** Activities **
(1) List every method that the profile of Siddhartha Roy below says was used to uncover the Flint Water Crisis.
(2) Duplicate the passage of the profile of Siddhartha Roy below that lies between "Siddhartha Roy is" and "Bill (H.R. 3684).", inclusive.

** Selected extract **

——————————

Siddhartha Roy is an environmental engineer and assistant professor in the Department of Environmental Sciences at Rutgers University-New Brunswick, where he works in the areas of water quality, public health, international development and environmental justice. He and his Virginia Tech team’s scientific and humanitarian relief work, with residents of Flint Michigan, helped uncover the Flint Water Crisis using citizen science, open data sharing, field sampling, investigative journalism and social media. These efforts led to declaration of a “Public Health Emergency” by President Obama, garnered over $1.2 billion in relief, and informed the 2018 MI Lead and Copper Rule and the 2021 $1 Trillion federal Infrastructure Bill (H.R. 3684).

Siddhartha’s work has been discussed in The New York Times, BBC World Service, and the PBS® NOVA documentary “Poisoned Water,” and his TED talk “Science in service to the public good” has been viewed over 1.6 million times worldwide. His recent and current undertakings include supervising routine and disaster-related water quality investigations in underserved communities, post-industrial cities and public schools in the U.S. and West Africa, conducting research on water infrastructure corrosion, health and educational impacts of lead exposure in pregnant women and young children, and policy changes to reduce occurrence of toxic metals in drinking water globally, and executive producing documentaries and podcasts to enhance public understanding of science.

——————————

** Entries provided **
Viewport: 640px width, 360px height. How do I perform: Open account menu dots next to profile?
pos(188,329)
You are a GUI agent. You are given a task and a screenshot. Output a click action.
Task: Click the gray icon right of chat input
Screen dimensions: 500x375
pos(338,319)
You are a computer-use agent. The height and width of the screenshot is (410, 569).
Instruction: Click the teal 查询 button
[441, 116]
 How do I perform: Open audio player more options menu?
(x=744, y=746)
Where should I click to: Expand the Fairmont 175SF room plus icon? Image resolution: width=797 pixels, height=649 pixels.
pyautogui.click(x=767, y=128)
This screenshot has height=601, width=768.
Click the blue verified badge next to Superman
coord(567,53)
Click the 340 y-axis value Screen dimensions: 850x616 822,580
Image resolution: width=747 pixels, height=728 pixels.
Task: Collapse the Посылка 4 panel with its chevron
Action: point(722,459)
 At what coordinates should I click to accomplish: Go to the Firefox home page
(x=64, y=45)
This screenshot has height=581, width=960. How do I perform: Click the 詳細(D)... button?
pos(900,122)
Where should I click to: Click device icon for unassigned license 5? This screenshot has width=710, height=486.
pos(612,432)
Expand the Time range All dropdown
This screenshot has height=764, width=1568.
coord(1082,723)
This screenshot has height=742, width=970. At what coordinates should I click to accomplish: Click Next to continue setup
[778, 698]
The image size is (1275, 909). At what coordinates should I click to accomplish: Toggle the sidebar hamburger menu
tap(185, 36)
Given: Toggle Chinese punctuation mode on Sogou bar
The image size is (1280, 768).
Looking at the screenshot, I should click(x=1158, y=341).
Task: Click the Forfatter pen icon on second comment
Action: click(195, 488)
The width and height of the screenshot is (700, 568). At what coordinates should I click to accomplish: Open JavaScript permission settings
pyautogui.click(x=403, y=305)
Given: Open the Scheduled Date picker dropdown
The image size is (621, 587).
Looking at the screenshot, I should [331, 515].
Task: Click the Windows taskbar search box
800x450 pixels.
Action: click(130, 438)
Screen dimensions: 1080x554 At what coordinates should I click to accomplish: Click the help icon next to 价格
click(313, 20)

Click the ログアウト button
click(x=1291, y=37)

——————————

** List of solutions **
(1) citizen science, open data sharing, field sampling, investigative journalism, social media

(2)
Siddhartha Roy is an environmental engineer and assistant professor in the Department of Environmental Sciences at Rutgers University-New Brunswick, where he works in the areas of water quality, public health, international development and environmental justice. He and his Virginia Tech team’s scientific and humanitarian relief work, with residents of Flint Michigan, helped uncover the Flint Water Crisis using citizen science, open data sharing, field sampling, investigative journalism and social media. These efforts led to declaration of a “Public Health Emergency” by President Obama, garnered over $1.2 billion in relief, and informed the 2018 MI Lead and Copper Rule and the 2021 $1 Trillion federal Infrastructure Bill (H.R. 3684).